Ледяной Король иногда воображал, что влюблен – влюблен геометрической любовью снежных рисунков мороза к замерзшему стеклу бытия; любовью трагически-прекрасной неполноценностью абсолютного равновесия зимних эмоций.
Ледяной Король желал навсегда оставить Алю подле себя. Но девушка сбежала от Трири, чтобы уберечься от магического переохлаждения – уберечься от превращения в движущуюся ледяную статую, обязанную вечно быть Не-изменяемой-во-времени.
Быть неизменной, бесстрастной, любящей лишь циничной любовью ожившего льда девушка могла лишь притворно, и то – недолго. А огненной розе на снегу – долго не гореть!
Короткое время Аля изображала из себя то, что Ледяной Король был способен принять с умиротворенной улыбкой: Хладную Деву, покорную зову снежных чар Трири; Белую Пургу, буйство которой бесстрастно; Застывшую-на-взлете-Волну, спящую сном вечности…

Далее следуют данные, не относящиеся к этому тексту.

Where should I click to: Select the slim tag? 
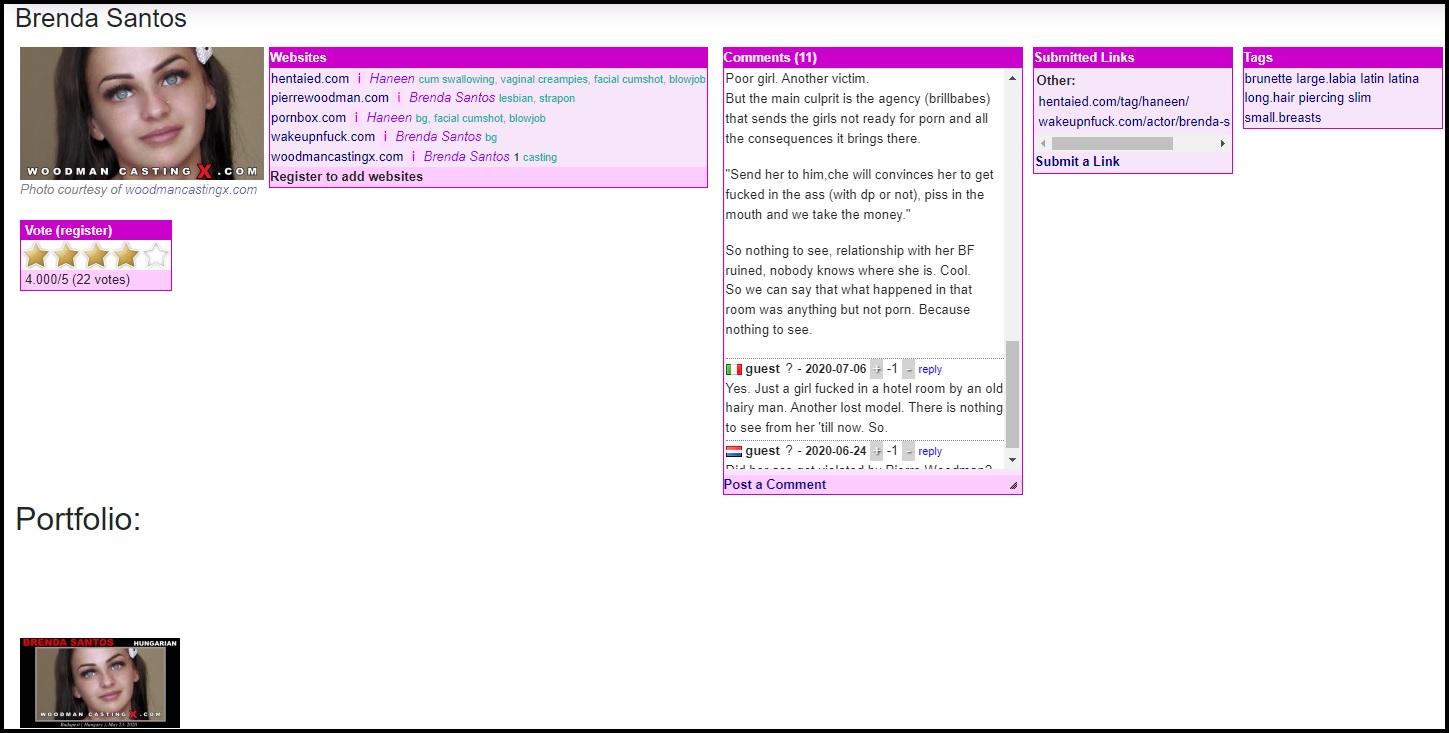(x=1359, y=98)
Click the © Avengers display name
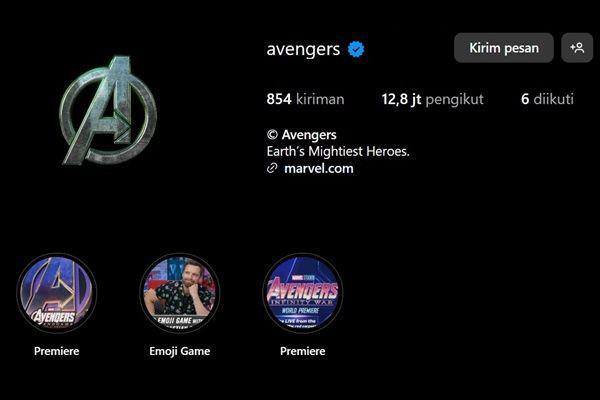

Образ Трири – синий снегопад и белые льды. Всё, что приближено Ледяным Королем к его царственной особе, обречено стать бесценным хладным хрусталем. Или же – погибнуть.
Крохотный секрет Али – как невидимый оберег – спас ей жизнь…
Бабушка дочитала пятилетней внучке волшебную сказку. Вздохнула облегченно. Просияла улыбкой. И спросила:
– Кто тебе, Аленька, понравился больше всех? Герда, должно быть?
– Нет, – буркнула внучка, прячась под одеяло.
– А кто же?! Аленька! Скажи-скажи бабулечке! По секрету! – попросила бабушка настойчиво.
Девочка упорно молчала. Потому что понимала: Маленькая Разбойница бабушке, уж точно, не нужна!..
Неясно, как возможно, чтобы ребенок вполне понимал взрослый смысл сказки Андерсена. Но маленькой Але была доступна символика «Снежной Королевы». Две соперницы – лед цинизма и жар романтики; бестолковая толпа – зевак, дураков и фей; бесцветный безвольный мальчик, способный впитывать и холод, и огонь… И загадочная девочка-разбойница, живущая на границе миров – темного и светлого…
Аля была для Ледяного Короля – близкая и Нездешняя. Тайная, непостижимая, обманчивая – вот, кем была для него. А после него – и для всех новых мужчин изо льда.
Аля становилась для всех ледяных их идеалом. Неуловимой, непостижимой, непокоренной. Хладной, если надо. Хладной ровно настолько, чтобы остаться хозяйкой своей судьбы. Временным разрешением соединения с желаемым; силой, удерживающей рядом противоположности – себя и не-себя, – противоположности, которые без усилий лжи – никогда не сходятся.